Für die Vollstreckung gegen Karl Schulz liegt ein rechtskräftiger Titel vor. Beklagter in dem Prozess war Karl Schulz, der unter seinem handelrechtlichen Namen “Elektrohaus Walter Kramer” verklagt werden konnte (§ 17 Abs. 2 HGB). Bei der Zwangsvollstreckung gegen einen unter dem Firmennamen verklagten Kaufmann muss allerdings wegen § 750 ZPO die Identität des verklagten Firmeninhabers als Vollstreckungsschuldner feststehen. In der Vollstreckungsklausel ist deshalb entsprechend § 727 Abs. 2 ZPO der bürgerliche Name des beklagten Firmeninhabers vom Urkundsbeamten der Geschäftsstelle aufzunehmen.
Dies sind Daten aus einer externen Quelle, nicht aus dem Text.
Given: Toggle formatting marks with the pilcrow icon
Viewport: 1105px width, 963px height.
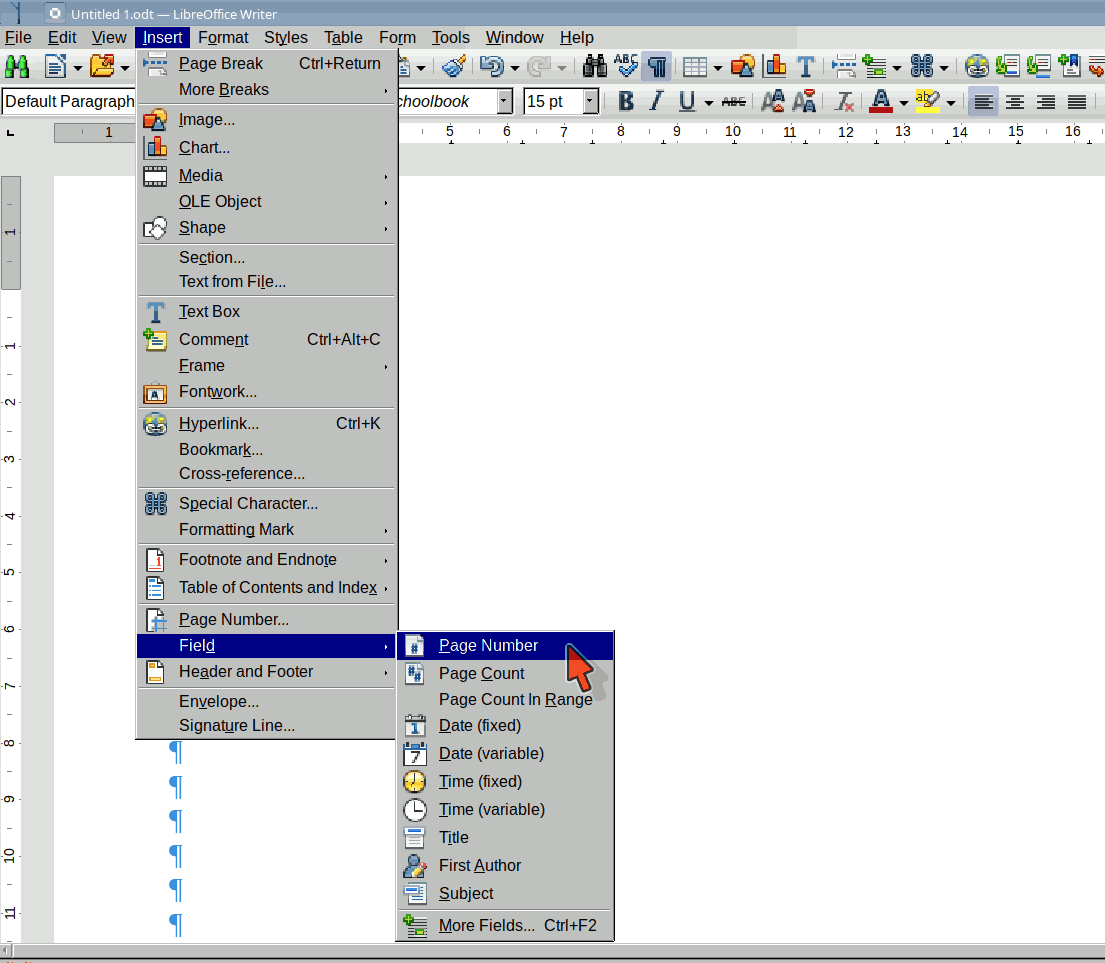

Für die Vollstreckung in das Vermögen der Firma “Elektrohaus Walter Kramer”, das jetzt dem Uwe Müller gehört, reicht ein Titel mit nur auf die Firma lautender Vollstreckungsklausel nicht aus. Denn der Vollstreckungsschuldner aus dem Titel ist der seinerzeitige Firmeninhaber Karl Schulz. Eine vollstreckbare Ausfertigung gegen den nunmehrigen Firmeninhaber Uwe Müller kann nicht nach § 727 ZPO erteilt werden. Die nach § 25 HGB begründete Haftung für die Geschäftsverbindlichkeiten ist keine Rechtsnachfolge i.S. der §§ 325, 327 ZPO. Eine vollstreckbare Ausfertigung gegen Uwe Müller kann G aber unter den Voraussetzungen des § 729 Abs. 2 ZPO erhalten. Diese Vorschrift erspart für bereits rechtskräftig festgestellte Verbindlichkeiten einen neuen Prozess gegen die Vermögens- oder Firmenübernehmer, die ja materiellrechtlich neben dem bisherigen Schuldner für diese Verbindlichkeiten als Gesamtschuldner haften. Wegen des Fortbestandes der Haftung des alten Schuldners, gegen den der rechtskräftige Titel vorliegt, kann in diesen Fällen sowohl eine vollstreckbare Ausfertigung gegen den alten Schuldner (nach § 724 ZPO) als auch eine gegen den Vermögens- bzw. Firmenübernehmer (nach § 729 ZPO) erteilt werden. In der gemäß § 729 ZPO erteilten Vollstreckungsklausel muss dabei die Gesamtschuldhaftung vermerkt werden (Stein-Jonas/Münzberg, § 729 Rdnr. 3). Bei Gesamtschuldnern wird nur eine Ausfertigung erteilt.